This application is based upon and claims the benefit of priority from Japanese patent application No. 2010-074384, filed on Mar. 29, 2010, the disclosure of which is incorporated herein in its entirety by reference.
1. Field
Exemplary embodiments described herein relate to a database management method, a database management system and a program thereof. More particularly, they relate to a database management method, a database management system and a program thereof capable of preventing the performance reduction due to the data addition process while maintaining high speed in the data reading process of the column-store database.
2. Description of Related Art
A column-store database system for managing data in units of columns has been invented as a form of database system. In general, the database structure in such a system has been designed to store symbol values in sorted order to maintain high speed in the reading process.

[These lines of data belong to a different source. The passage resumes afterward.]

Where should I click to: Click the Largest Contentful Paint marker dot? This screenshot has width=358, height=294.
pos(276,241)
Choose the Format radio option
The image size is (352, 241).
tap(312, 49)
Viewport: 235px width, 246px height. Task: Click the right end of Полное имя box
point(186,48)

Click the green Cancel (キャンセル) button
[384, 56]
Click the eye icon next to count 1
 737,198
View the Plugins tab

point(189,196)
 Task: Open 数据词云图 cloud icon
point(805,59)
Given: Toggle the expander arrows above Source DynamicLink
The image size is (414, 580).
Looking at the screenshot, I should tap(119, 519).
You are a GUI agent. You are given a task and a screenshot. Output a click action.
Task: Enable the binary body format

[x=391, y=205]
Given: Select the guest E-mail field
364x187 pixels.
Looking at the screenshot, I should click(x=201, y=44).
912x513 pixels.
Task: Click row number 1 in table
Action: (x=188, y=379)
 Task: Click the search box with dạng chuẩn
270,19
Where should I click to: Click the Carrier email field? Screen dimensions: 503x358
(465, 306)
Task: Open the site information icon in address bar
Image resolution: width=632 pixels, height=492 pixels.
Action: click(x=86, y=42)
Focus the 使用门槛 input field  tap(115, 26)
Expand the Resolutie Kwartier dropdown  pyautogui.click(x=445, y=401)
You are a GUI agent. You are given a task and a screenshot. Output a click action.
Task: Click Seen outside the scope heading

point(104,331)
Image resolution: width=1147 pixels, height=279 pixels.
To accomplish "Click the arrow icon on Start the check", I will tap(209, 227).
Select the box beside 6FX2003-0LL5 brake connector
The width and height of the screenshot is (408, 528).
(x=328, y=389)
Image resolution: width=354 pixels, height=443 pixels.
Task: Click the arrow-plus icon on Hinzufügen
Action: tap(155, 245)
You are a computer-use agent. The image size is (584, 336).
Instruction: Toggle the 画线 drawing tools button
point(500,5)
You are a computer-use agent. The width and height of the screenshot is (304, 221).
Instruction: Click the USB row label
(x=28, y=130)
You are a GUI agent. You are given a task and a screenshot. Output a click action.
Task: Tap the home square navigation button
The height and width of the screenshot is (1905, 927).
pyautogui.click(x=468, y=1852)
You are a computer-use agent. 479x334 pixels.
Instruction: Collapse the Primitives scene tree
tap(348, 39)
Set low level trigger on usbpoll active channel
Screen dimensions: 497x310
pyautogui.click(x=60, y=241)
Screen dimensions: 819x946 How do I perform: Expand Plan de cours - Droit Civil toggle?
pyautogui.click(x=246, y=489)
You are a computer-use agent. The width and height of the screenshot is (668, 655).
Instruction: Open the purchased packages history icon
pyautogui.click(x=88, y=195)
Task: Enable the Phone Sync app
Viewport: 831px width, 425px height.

For example, PCT International Publication No. WO 00/10103 (hereinafter, Patent Document 1) discloses a database system and item value number assignment information array (a pointer array to the value management table). The database system includes a value management table in which item values are stored in the order of item value number. In an item value number assignment information array, information for specifying the item value numbers is stored in the order of record.
In the database system described in Patent Document 1, data is added by determining whether new data is already present in the value management table. When the new data is present, the database system maintains the order of the data in the value management table. Otherwise, the database system recalculates the order of all of the data in the value management table. When the value is already present in the value management table, the item value number assignment information array is not changed. However, if there is a change in the order of the value management table, a data change also occurs widely in the item value number assignment information array, leading to a reduction of the performance.
An object of the exemplary embodiment is to provide a database management method, a database management system and a program capable of preventing the reduction of the performance due to the data addition process while maintaining high speed in the data reading process of the column-store database.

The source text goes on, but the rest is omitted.